Penso que o que precisamos é de fazer o que já estamos a fazer. Precisamos de continuar a funcionar desta forma integrada. Num segundo nível, precisamos de ter as infra-estruturas e os processos correctos nos lugares certos, para sermos capazes de dar o salto em frente. Se olharmos para a área de comércio livre africana [AfCFTA – The African Continental Free Trade Agreement], como exemplo, vemos que a estamos a construir. Já falávamos dela deste os anos 80, já estava no Plano de Acção de Lagos [assinado em Abril de 1980 pela Organização para a União Africana – entidade que funcionou entre 1963 e 2002 – já na altura defendia a auto-suficiência do continente e o aumento das relações comerciais entre os países africanos], se olharmos para o Tratado de Abuja de 1991, está lá a mesma ideia [assinado em Maio de 1991, estabelecia a Comunidade Económica Africana e desenhava o quadro da integração continental], a intenção de criar um mercado maior, a vontade de promover o comércio inter-regional, mas não fomos capazes de o concretizar. Passaram quase 30 anos, mas agora estamos lá. Voltando à pergunta, do que precisamos, primeiro, construir o quadro certo, termos os países necessários a ratificar a AfCFTA [falta apenas mais uma ratificação para formalizar a Área de Comércio Livre Continental]. A segunda fase será, como operacionalizar a AfCFTA? Como asseguramos que todos ganhem com ela? Como a usamos para criar um melhor ambiente para os nossos investimentos? Como criamos um melhor ambiente para que as nossas empresas possam ir para outros países do continente? É assim que passaremos da acção para a política para a operacionalização total.

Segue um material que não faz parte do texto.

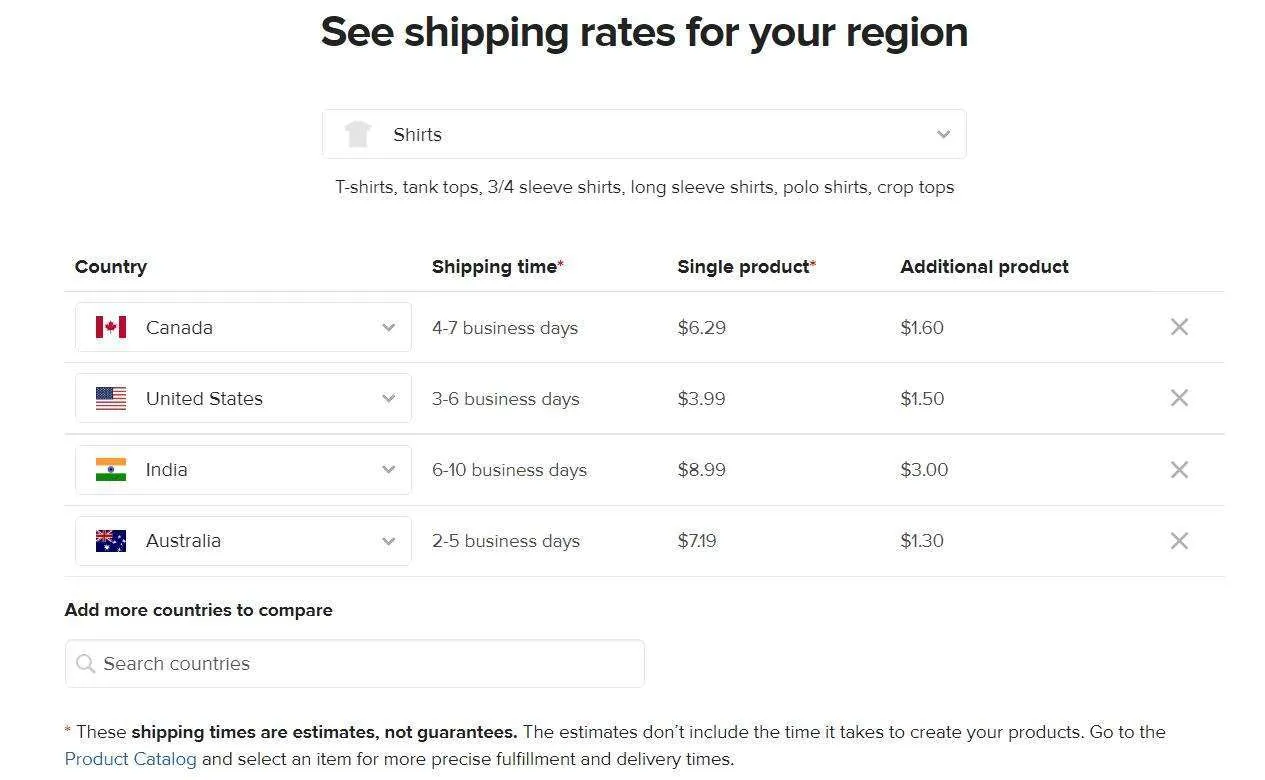This screenshot has height=780, width=1265.
Task: Expand the United States country dropdown
Action: pos(243,398)
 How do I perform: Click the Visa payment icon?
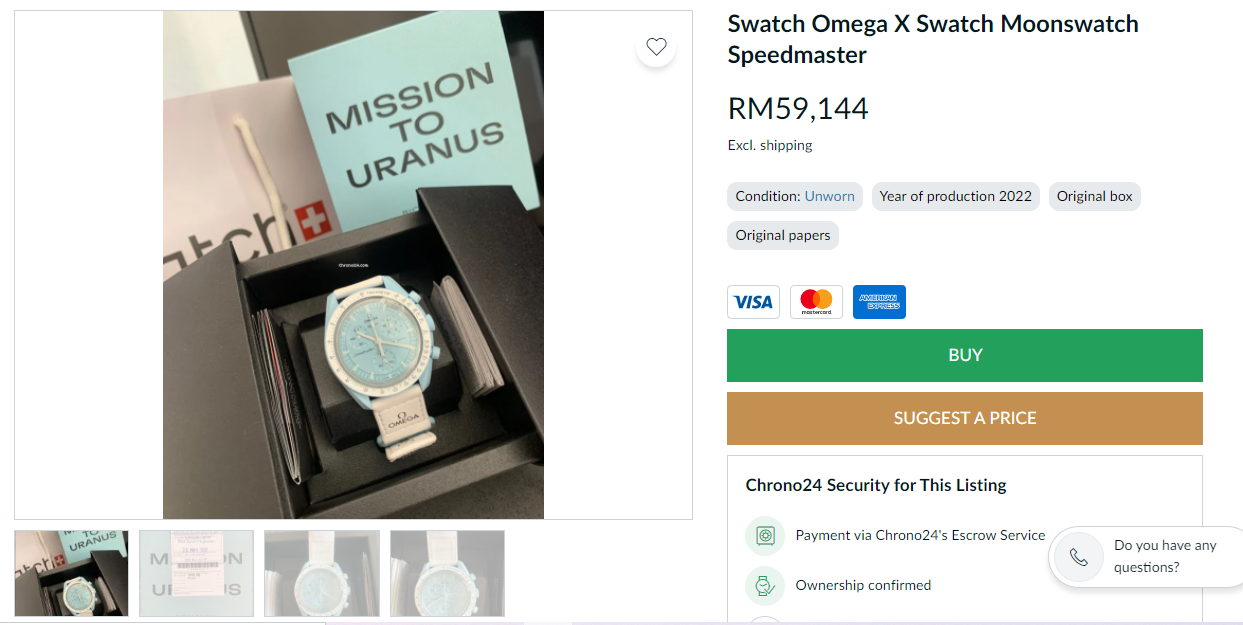tap(753, 302)
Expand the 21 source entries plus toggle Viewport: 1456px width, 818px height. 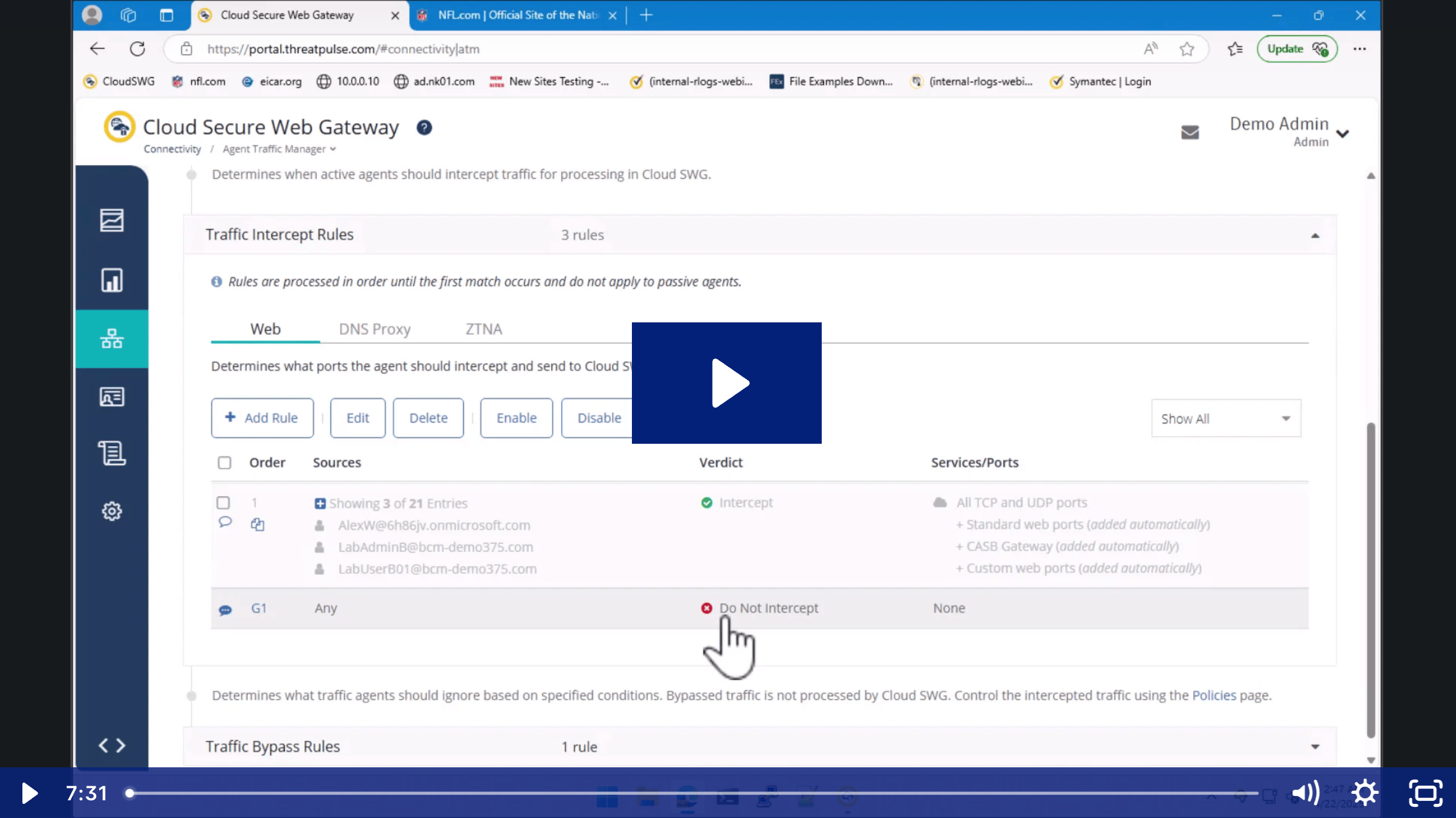(319, 503)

Mas como referiu, uma área comum para o comércio não é uma novidade, começou há mais de trinta anos a ser falada. O que será diferente desta vez?
Por que nunca aconteceu na história da União Africana qualquer acordo ou qualquer convenção ser terminada no espaço de um ano [o AfCFTA foi lançado em Março de 2018, em Kigali, Ruanda], nunca aconteceu! O tempo médio é de cinco anos. Agora estamos a consegui-lo em um ano, o que mostra o comprometimento. Temos 21 assinaturas e há outros países a discutir o acordo nos seus parlamentos para o assinar. Antes de Junho é provável que tenhamos 25 ratificações, isso mostra-nos que os líderes africanos perceberam a urgência e sem que alguém esteja a pressioná-los. Ninguém a dizer “se não assinar isto não damos qualquer ajuda”, ou “se não assinar isto não há dinheiro”, ninguém o está a fazer. Isto é um processo que está a ser conduzido por africanos e nota-se que há um comprometimento no que se quer que aconteça. Inclusive, a sociedade civil está empenhada na discussão do AfCFTA, o próprio sector privado está a dizer que é altura de avançarmos, já chega de conversa. O que estamos a fazer, neste momento, dentro da UNECA é apoiar a capacidade dos países para poderem aproveitar o AfCFTA, a ajudá-los nas suas estratégias nacionais para beneficiarem do mercado comum, para que não haja vencedores e perdedores, todos têm de ganhar com o processo.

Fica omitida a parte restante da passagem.